> Artikel
────────

Der heilige Narr in Gefahr

In ihrem Roman „Die Freiheit der Puppen“ lässt Federica de Cesco eine Puppenspielerin unangenehme Wahrheiten aussprechen

Von Günter RinkeRSS-Newsfeed neuer Artikel von Günter Rinke

Besprochene Bücher / Literaturhinweise

Der Hofnarr war in früheren Jahrhunderten eine Instanz mit der Lizenz zum Spott auf das, was sonst sakrosankt schien. Insofern lieferte seine Tätigkeit den Vorschein einer Freiheit, die sonst, im ‚wirklichen Leben‘, nicht gegeben war. Denn der Herrscher, der die Macht nicht nur hatte, sondern im Absolutismus auch verkörperte, ließ üblicherweise nicht mit sich spaßen. In diesem Fall aber bezahlte er den Spaßmacher, Possenreißer, Hanswurst oder welche Namen ihm noch gegeben wurden, sogar aus der Staatskasse. Für sein Gehalt hatte der Bedienstete eine anspruchsvolle Arbeit zu leisten, sein Balanceakt verlangte nicht nur Witz, ständig neue Einfälle, akrobatisches Können, sondern vor allem Fingerspitzengefühl, um den Bogen nicht zu überspannen, zumal er immer mit Feinden rechnen musste.

────────

> Datenauszug
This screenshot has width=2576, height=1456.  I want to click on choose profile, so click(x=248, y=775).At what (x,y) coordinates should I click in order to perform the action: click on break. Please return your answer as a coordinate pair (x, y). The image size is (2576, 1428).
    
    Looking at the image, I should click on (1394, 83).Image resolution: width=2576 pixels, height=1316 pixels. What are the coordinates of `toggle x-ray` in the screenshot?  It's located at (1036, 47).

────────

> Aufgabe 1
Beantworte zum Artikel über „Die Freiheit der Puppen“ diese Fragen:
(a) Wer hat den Roman geschrieben?
(b) Welche Figur spricht darin unangenehme Wahrheiten aus?
(c) Woraus wurde der Hofnarr bezahlt?
> Aufgabe 2
Fasse den Absatz des Artikels über „Die Freiheit der Puppen“, der mit „Der Hofnarr war in früheren Jahrhunderten“ beginnt, als Liste mit seinen wesentlichen Aussagen zusammen.
> Aufgabe 3
Führe den Artikel über „Die Freiheit der Puppen“ im Anschluss an seinen letzten Satz weiter.
Die Zeilen haben hiermit nichts zu tun.

> Antwort 1
(a) Federica de Cesco
(b) Eine Puppenspielerin
(c) Aus der Staatskasse

> Antwort 2
- In früheren Jahrhunderten durfte der Hofnarr verspotten, was sonst unantastbar schien.
- Seine Tätigkeit gab einen Vorschein von Freiheit, die es im wirklichen Leben nicht gab.
- Der Herrscher verkörperte im Absolutismus die Macht und ließ sonst nicht mit sich spaßen, bezahlte den Narren aber sogar aus der Staatskasse.
- Die Arbeit des Narren war anspruchsvoll: Sie verlangte Witz, ständig neue Einfälle, akrobatisches Können und vor allem Fingerspitzengefühl, um den Bogen nicht zu überspannen.
- Außerdem musste er immer mit Feinden rechnen.

> Antwort 3
In Federica de Cescos neuem Roman heißt der Hofnarr Trickster und tritt im Theater auf. Die Theaterleiterin weist der neuen Bühnenaspirantin Rosa ihre Rolle zu:

„Du bist der Trickster“, sagte Sarah, „das musst du immer im Kopf behalten.“

„Wer bin ich?“

„Der heilige Narr, der Gestaltenwandler, der alle Normen bricht, die Welt mit bösen Streichen umkrempelt und auf Umwegen zum Guten führt. Der Trickster, der die Wahrheit kennt und unbehelligt mit Menschen und Puppen spielt.“

Bei der Lektüre des Romans festigt sich der Eindruck, dass die Autorin selbst in die Rolle des Tricksters schlüpft, indem sie ihrer Figur in mehrfach verschlüsselter Form die Wahrheiten über Gestalten und Probleme unserer Gegenwart in den Mund legt, die sie schon immer loswerden wollte. Die in der Schweiz lebende de Cesco versteht ihr Handwerk. Sie ist Autorin von über fünfzig Kinder- und Jugendbüchern, annähernd zwanzig Romanen für Erwachsene sowie mehreren Sachbüchern und einer Autobiographie. Aus Lesebüchern für die Mittelstufe kennen wohl die meisten ihre berühmteste Kurzgeschichte Spaghetti für zwei, einen Klassiker des Genres. In Die Freiheit der Puppen entfaltet de Cesco ein raffiniertes Spiel der Identitäten mit verschiedenen Ebenen des Dialogs, die nicht nur das Bühnengeschehen bestimmen, sondern sich im Alltag der Hauptfigur fortsetzen.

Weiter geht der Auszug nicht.